<<<<

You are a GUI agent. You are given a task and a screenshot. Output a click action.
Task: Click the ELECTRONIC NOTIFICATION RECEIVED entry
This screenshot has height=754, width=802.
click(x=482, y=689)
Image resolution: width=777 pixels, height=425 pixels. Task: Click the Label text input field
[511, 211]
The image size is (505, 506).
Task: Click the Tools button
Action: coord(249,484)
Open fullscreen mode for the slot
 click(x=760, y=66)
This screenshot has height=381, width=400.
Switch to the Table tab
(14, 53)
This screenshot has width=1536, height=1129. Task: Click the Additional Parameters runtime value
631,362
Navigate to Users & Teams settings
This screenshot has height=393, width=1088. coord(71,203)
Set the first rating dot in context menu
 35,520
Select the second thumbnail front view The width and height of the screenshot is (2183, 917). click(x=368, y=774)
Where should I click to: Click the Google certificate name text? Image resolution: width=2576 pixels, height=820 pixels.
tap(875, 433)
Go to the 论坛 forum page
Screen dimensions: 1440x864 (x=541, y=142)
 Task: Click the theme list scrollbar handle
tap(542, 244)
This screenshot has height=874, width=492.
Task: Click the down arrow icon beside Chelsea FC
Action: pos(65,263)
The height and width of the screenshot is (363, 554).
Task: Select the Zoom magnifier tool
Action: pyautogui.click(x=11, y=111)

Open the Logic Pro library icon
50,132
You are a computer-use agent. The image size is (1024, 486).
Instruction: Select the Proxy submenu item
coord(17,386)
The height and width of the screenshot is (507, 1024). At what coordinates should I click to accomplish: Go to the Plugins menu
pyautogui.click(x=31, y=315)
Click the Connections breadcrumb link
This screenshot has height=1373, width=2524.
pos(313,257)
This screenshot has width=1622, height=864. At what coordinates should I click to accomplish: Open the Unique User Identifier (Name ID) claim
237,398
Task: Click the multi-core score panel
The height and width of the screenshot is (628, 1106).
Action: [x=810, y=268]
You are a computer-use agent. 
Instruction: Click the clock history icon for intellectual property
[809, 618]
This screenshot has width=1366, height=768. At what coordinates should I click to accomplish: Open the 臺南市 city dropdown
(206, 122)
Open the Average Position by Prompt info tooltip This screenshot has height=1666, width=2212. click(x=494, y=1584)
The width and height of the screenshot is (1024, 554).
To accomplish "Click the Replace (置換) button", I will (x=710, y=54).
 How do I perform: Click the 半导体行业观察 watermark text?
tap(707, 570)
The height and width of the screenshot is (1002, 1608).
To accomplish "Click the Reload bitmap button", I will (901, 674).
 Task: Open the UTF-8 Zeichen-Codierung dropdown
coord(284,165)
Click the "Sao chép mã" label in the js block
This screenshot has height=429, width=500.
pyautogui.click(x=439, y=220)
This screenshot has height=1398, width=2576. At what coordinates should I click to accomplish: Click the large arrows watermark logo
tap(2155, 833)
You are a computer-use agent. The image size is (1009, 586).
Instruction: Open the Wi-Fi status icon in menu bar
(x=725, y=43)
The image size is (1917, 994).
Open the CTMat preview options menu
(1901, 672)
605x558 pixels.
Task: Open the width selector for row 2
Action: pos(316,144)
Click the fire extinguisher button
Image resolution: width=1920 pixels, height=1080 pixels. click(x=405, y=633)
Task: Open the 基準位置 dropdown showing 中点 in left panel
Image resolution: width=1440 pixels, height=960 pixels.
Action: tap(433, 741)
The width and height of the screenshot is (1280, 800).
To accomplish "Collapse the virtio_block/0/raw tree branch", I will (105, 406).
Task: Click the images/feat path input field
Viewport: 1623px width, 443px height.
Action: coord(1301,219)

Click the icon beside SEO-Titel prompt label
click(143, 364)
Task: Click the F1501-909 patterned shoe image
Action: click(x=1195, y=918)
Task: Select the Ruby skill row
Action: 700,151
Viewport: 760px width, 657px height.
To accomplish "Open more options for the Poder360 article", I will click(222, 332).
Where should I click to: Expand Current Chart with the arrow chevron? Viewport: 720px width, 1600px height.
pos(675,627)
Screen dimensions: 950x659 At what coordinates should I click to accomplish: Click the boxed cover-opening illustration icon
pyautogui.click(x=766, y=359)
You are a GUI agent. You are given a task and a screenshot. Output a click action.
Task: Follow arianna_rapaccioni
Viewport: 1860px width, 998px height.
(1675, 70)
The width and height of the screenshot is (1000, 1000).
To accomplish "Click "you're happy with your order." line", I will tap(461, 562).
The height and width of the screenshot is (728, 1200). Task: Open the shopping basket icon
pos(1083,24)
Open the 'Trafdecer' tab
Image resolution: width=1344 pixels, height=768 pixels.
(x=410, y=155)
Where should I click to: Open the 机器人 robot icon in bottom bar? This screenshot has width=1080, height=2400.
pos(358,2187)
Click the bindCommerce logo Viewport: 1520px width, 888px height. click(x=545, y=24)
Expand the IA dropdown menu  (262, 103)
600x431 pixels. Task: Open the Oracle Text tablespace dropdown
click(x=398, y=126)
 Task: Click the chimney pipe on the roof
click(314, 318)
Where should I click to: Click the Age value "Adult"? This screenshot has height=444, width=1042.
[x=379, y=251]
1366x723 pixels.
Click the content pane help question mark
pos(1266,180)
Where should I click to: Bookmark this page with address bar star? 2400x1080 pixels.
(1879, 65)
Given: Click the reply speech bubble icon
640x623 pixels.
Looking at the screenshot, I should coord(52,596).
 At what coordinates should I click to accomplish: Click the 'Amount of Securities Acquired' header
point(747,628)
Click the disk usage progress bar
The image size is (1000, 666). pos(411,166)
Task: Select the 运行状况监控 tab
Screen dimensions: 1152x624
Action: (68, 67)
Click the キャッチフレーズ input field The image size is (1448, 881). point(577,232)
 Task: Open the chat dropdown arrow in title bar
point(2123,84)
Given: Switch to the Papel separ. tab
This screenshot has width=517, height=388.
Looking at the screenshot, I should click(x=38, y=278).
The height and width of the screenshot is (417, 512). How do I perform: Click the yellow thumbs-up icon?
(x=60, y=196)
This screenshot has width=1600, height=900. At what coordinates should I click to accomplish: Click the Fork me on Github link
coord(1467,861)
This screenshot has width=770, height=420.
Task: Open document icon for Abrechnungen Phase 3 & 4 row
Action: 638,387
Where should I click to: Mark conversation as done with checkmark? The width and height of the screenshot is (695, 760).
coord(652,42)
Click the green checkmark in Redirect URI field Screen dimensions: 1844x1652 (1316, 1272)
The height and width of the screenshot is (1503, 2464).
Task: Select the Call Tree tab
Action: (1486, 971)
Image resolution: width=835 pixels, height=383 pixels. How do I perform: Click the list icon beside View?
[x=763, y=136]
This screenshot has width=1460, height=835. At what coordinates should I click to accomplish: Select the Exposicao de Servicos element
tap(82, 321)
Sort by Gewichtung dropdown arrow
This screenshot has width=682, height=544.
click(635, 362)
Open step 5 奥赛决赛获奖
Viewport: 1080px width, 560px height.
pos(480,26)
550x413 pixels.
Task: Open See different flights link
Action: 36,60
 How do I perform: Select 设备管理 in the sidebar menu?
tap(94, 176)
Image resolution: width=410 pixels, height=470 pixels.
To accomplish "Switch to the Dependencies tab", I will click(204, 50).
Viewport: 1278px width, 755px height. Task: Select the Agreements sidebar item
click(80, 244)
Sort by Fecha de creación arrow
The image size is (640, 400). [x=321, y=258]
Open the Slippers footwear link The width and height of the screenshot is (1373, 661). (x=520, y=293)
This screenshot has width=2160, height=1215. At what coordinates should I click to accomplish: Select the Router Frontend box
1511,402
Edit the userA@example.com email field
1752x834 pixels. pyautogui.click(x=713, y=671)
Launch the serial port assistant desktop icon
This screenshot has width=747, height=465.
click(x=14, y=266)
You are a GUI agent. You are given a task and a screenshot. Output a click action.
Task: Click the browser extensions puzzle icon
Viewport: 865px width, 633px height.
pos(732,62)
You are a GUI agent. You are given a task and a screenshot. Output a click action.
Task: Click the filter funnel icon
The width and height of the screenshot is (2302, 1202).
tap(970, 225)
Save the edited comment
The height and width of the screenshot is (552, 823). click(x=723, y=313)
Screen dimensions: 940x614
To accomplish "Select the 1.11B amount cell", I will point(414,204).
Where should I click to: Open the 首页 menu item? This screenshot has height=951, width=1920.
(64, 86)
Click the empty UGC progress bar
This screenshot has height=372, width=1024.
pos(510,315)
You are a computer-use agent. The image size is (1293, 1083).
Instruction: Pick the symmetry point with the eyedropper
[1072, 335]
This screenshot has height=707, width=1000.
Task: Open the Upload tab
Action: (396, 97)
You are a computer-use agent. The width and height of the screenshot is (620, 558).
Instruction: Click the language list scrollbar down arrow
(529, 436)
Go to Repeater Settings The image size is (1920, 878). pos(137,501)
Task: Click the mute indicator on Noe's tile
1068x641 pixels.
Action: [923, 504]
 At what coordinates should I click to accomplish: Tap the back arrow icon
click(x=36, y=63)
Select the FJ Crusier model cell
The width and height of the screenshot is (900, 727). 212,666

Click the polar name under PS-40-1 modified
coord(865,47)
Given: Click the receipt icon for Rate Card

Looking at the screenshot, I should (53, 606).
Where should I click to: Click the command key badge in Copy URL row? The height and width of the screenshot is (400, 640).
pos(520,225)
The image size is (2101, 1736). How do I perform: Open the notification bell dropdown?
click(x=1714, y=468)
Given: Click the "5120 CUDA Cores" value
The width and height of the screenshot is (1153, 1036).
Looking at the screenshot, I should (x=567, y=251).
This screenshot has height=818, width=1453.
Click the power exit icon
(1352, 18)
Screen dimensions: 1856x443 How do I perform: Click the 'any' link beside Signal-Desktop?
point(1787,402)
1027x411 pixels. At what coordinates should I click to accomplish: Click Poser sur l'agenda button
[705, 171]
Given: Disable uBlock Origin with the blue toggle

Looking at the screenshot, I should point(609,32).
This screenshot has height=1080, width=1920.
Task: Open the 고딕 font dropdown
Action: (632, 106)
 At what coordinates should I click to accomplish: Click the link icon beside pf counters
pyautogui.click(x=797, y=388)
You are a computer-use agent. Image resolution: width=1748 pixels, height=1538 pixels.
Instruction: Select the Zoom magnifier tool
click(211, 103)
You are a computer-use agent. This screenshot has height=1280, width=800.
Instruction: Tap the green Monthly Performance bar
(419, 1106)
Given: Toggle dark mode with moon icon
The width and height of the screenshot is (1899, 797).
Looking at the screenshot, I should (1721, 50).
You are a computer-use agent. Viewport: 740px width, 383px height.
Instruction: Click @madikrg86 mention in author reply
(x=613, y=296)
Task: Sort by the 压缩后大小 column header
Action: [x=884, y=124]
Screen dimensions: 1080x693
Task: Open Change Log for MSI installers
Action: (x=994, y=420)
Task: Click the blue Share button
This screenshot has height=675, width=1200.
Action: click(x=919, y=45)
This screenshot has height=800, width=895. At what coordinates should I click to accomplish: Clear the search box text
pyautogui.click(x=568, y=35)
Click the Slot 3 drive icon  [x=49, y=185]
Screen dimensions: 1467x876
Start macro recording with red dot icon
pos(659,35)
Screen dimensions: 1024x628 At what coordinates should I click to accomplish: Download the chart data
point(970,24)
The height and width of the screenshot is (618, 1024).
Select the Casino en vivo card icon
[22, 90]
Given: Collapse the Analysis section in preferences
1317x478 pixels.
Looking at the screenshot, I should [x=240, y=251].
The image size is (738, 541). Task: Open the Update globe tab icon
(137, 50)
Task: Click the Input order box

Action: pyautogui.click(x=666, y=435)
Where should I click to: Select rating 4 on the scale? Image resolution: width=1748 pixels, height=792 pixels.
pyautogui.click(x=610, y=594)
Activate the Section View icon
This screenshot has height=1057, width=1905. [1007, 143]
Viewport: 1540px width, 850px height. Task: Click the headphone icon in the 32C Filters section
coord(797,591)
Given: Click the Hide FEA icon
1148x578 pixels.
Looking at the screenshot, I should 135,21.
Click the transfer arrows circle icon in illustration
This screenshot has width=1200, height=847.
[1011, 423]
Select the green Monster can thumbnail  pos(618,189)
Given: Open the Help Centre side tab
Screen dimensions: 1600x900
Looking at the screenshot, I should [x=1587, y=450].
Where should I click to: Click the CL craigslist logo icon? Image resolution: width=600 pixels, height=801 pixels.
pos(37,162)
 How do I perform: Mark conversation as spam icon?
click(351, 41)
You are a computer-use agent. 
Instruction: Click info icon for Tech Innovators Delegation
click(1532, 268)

>>>>

AIM OF THE EXERCISE ->
Transcribe the lines of the records above without alteration, beginning with the line that contains "The width and height of the screenshot is (1280, 800)." and ending after the line that contains "pos(1083,24)".

TASK SOLUTION ->
The width and height of the screenshot is (1280, 800).
To accomplish "Collapse the virtio_block/0/raw tree branch", I will (105, 406).
Task: Click the images/feat path input field
Viewport: 1623px width, 443px height.
Action: coord(1301,219)

Click the icon beside SEO-Titel prompt label
click(143, 364)
Task: Click the F1501-909 patterned shoe image
Action: click(x=1195, y=918)
Task: Select the Ruby skill row
Action: 700,151
Viewport: 760px width, 657px height.
To accomplish "Open more options for the Poder360 article", I will click(222, 332).
Where should I click to: Expand Current Chart with the arrow chevron? Viewport: 720px width, 1600px height.
pos(675,627)
Screen dimensions: 950x659 At what coordinates should I click to accomplish: Click the boxed cover-opening illustration icon
pyautogui.click(x=766, y=359)
You are a GUI agent. You are given a task and a screenshot. Output a click action.
Task: Follow arianna_rapaccioni
Viewport: 1860px width, 998px height.
(1675, 70)
The width and height of the screenshot is (1000, 1000).
To accomplish "Click "you're happy with your order." line", I will tap(461, 562).
The height and width of the screenshot is (728, 1200). Task: Open the shopping basket icon
pos(1083,24)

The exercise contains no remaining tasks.